January 22, 2019
Raw split pea on wooden spoon

Split Pea Salsa

by Berkeley Wellness  

Most people think of salsa as a spicy chopped tomato condiment, but salsa merely means sauce. So, by extension, you can make a salsa out of all sorts of things. Here we use folate- and fiber-rich split peas to make a salsa with Mexican spices. And just so tomato fans won’t be disappointed, the salsa also has chopped grape tomatoes.


  • 3 cups water
  • 1½ cups split peas
  • 3 cloves garlic, minced
  • ¾ teaspoon salt
  • ½ teaspoon oregano
  • 1 tablespoon olive oil
  • 1½ teaspoons chili powder
  • ¾ teaspoon ground coriander
  • ⅓ cup fresh lime juice
  • ½ cup chopped cilantro
  • ¼ cup chopped grape or cherry tomatoes


1. In a medium saucepan, bring the water to a boil over medium heat. Add the split peas, garlic, ¼ teaspoon of the salt, and the oregano, and reduce to a simmer. Cover and cook, stirring occasionally, until the split peas are tender, about 30 minutes. Drain.

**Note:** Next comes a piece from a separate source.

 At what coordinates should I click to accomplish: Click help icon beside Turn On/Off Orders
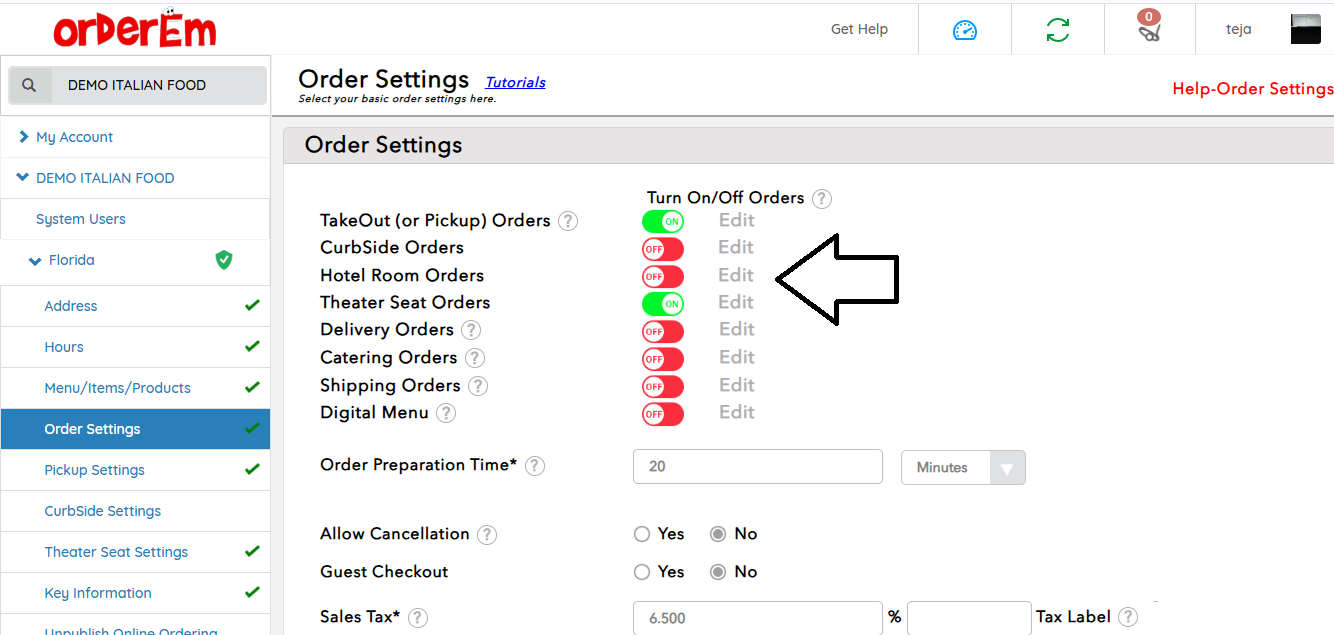[x=822, y=199]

2. Meanwhile, in a small skillet, heat the oil over low heat. Add the chili powder and coriander, and cook until fragrant, about 30 seconds.

3. Scrape the spiced oil into a large bowl and whisk in the lime juice and the remaining ½ teaspoon salt. Stir in the hot split peas, the cilantro, and tomatoes. Serve warm, at room temperature, or chilled. Makes 4 cups.

Nutrition per ⅓ cup: 100 calories, 2g total fat (0g saturated), 0mg cholesterol, 7g dietary fiber, 16g carbohydrate, 6g protein, 150mg sodium.

A good source of: fiber, folate, thiamin.